*** Records for this exercise Section Begins ***

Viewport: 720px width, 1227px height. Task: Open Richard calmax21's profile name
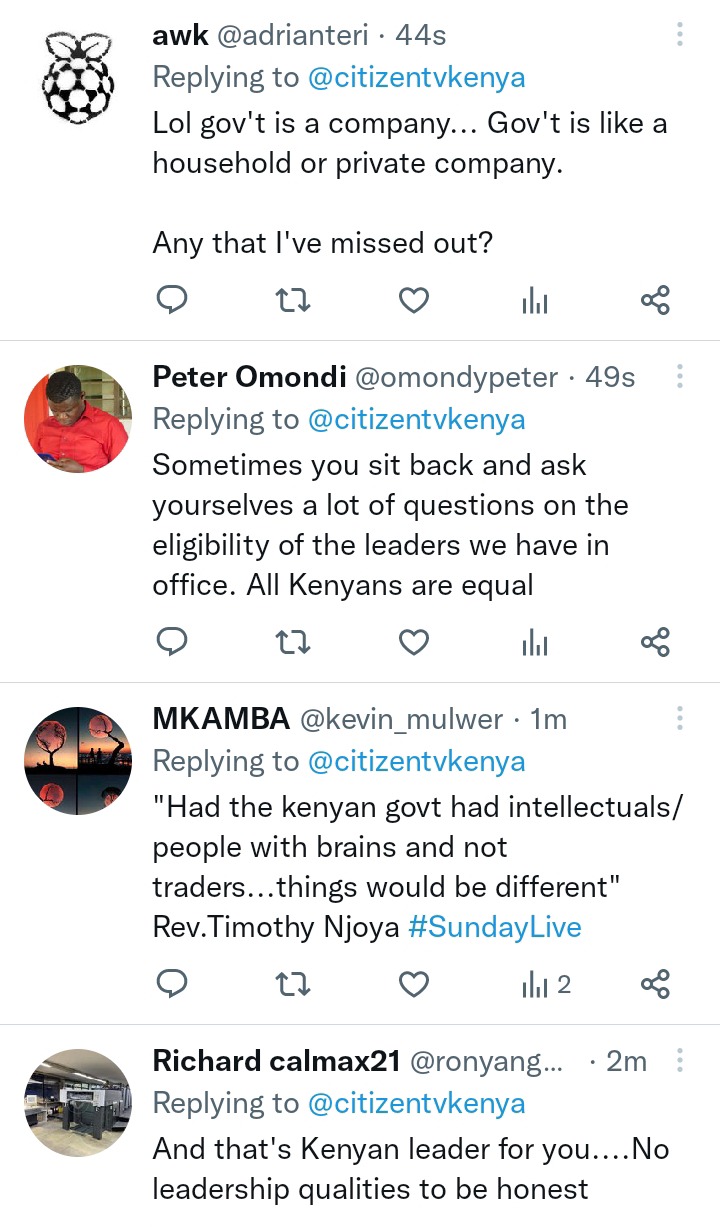pos(276,1061)
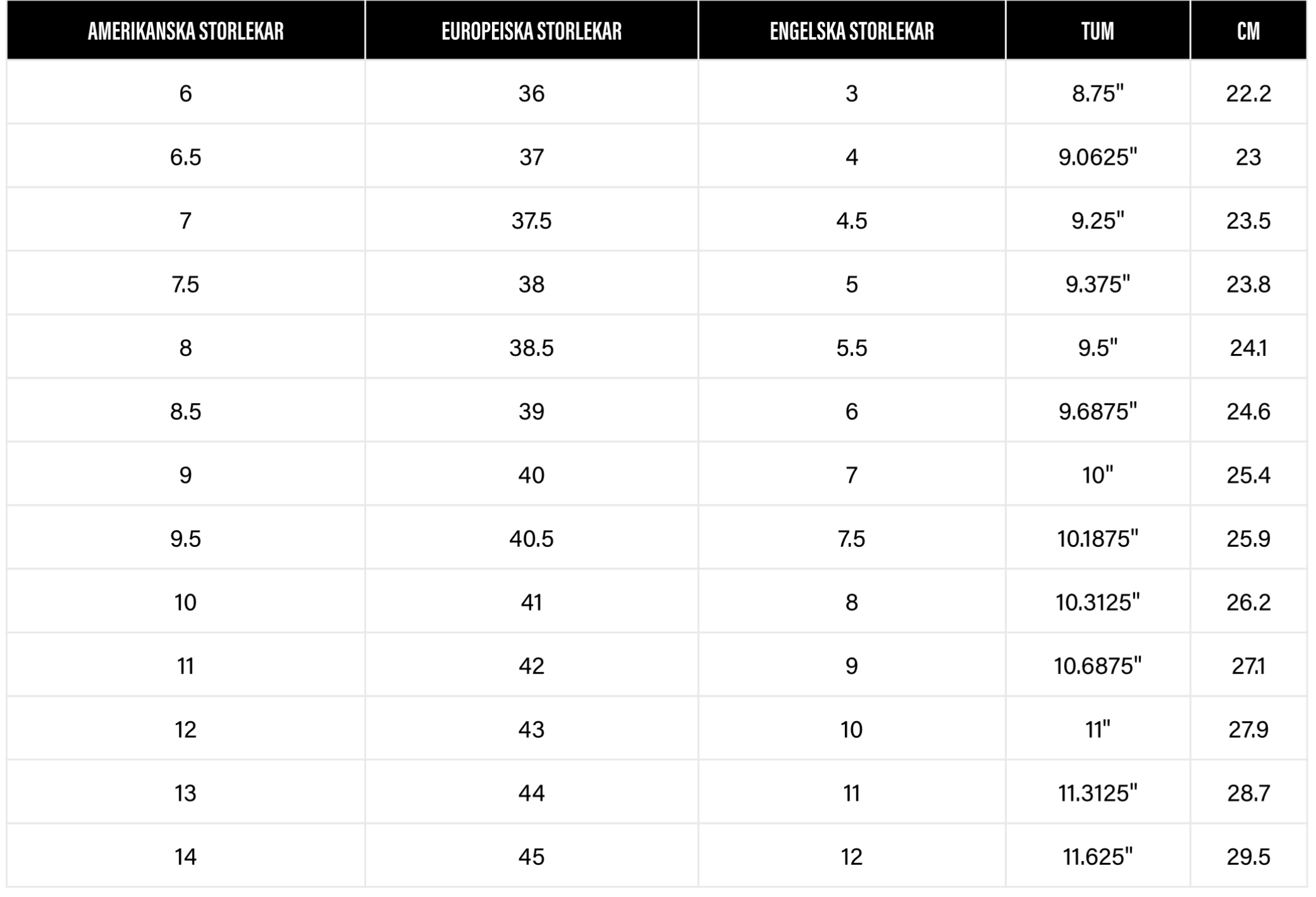1316x897 pixels.
Task: Select European size 40.5 cell
Action: click(532, 539)
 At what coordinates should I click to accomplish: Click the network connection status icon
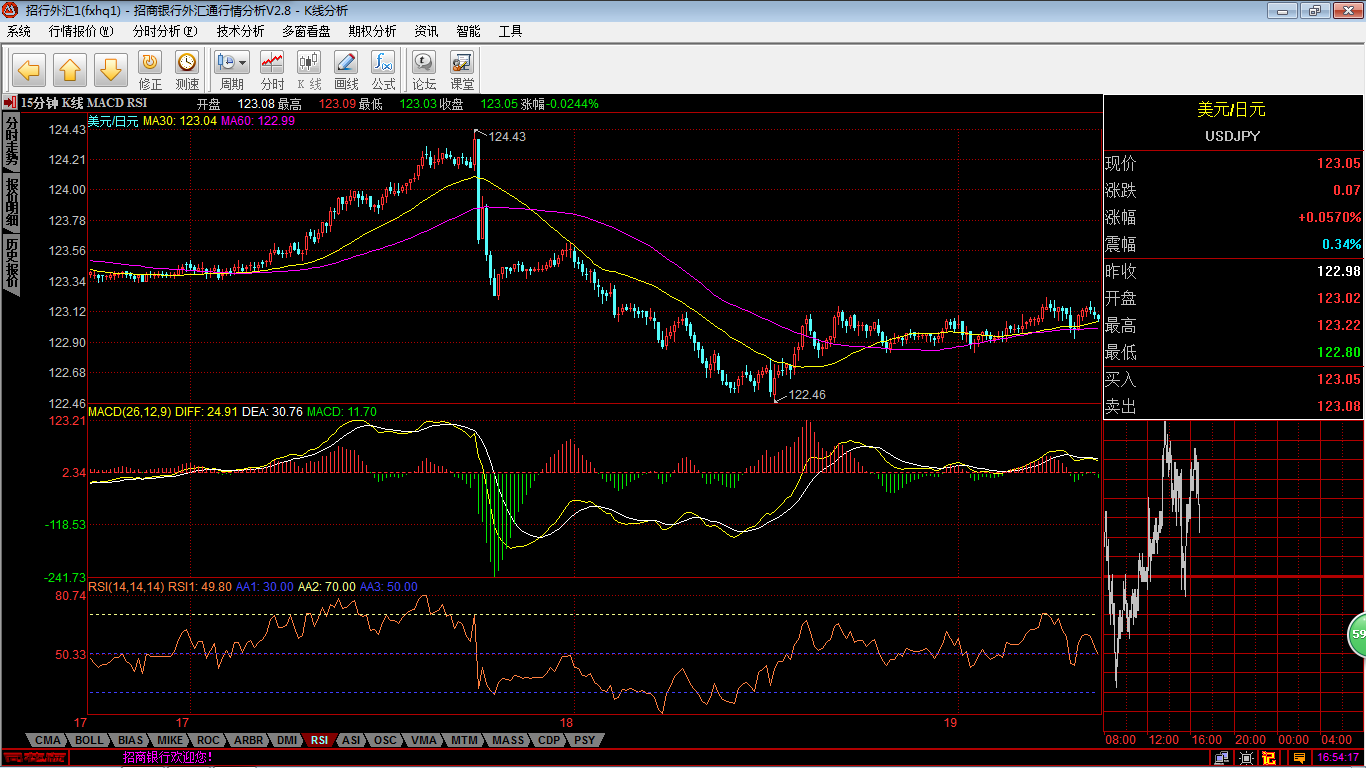(1221, 758)
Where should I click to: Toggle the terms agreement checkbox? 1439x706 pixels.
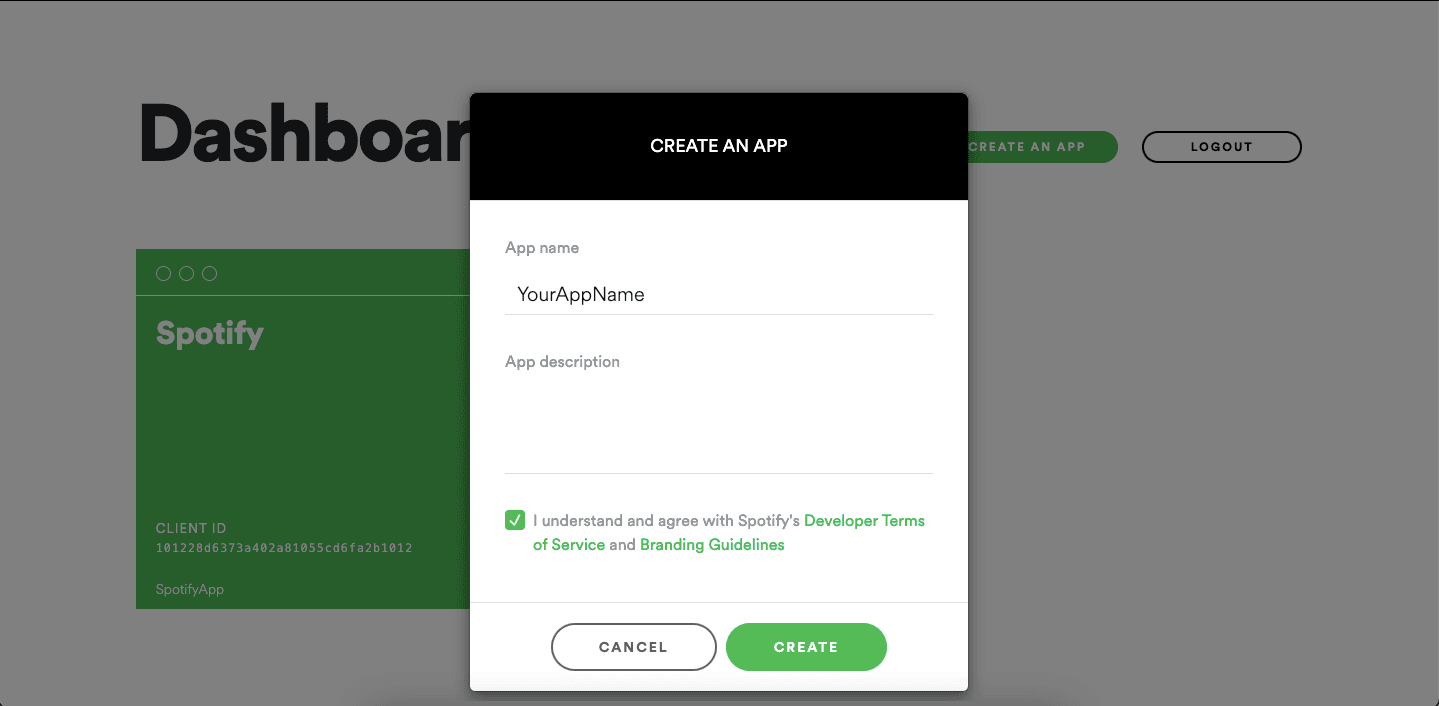tap(515, 520)
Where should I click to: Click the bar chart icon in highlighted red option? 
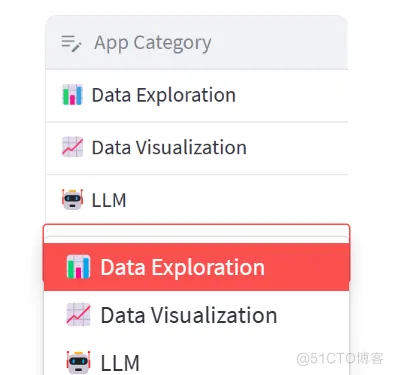pos(78,267)
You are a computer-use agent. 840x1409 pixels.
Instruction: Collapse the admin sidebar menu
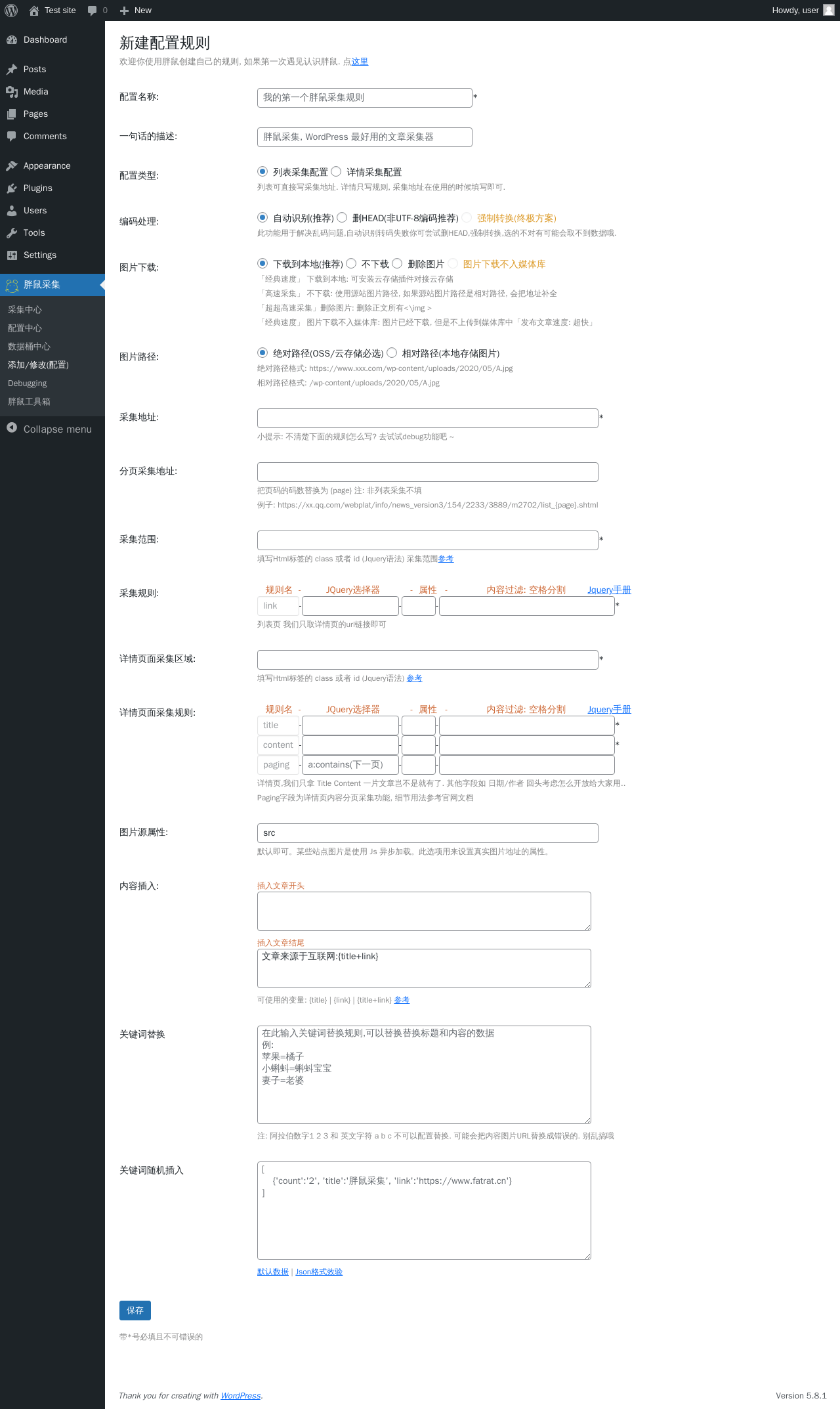coord(49,429)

*** Records for this exercise Section Ends ***

# [Exercise]
Restate, exactly as they appear, the line with "Where should I click to: Toggle" and all the lines after it up to the end of the data above; images do not belong in the copy.

# [Output]
Where should I click to: Toggle the terms agreement checkbox? 1439x706 pixels.
tap(515, 520)
Where should I click to: Click the bar chart icon in highlighted red option? 
pos(78,267)
You are a computer-use agent. 840x1409 pixels.
Instruction: Collapse the admin sidebar menu
coord(49,429)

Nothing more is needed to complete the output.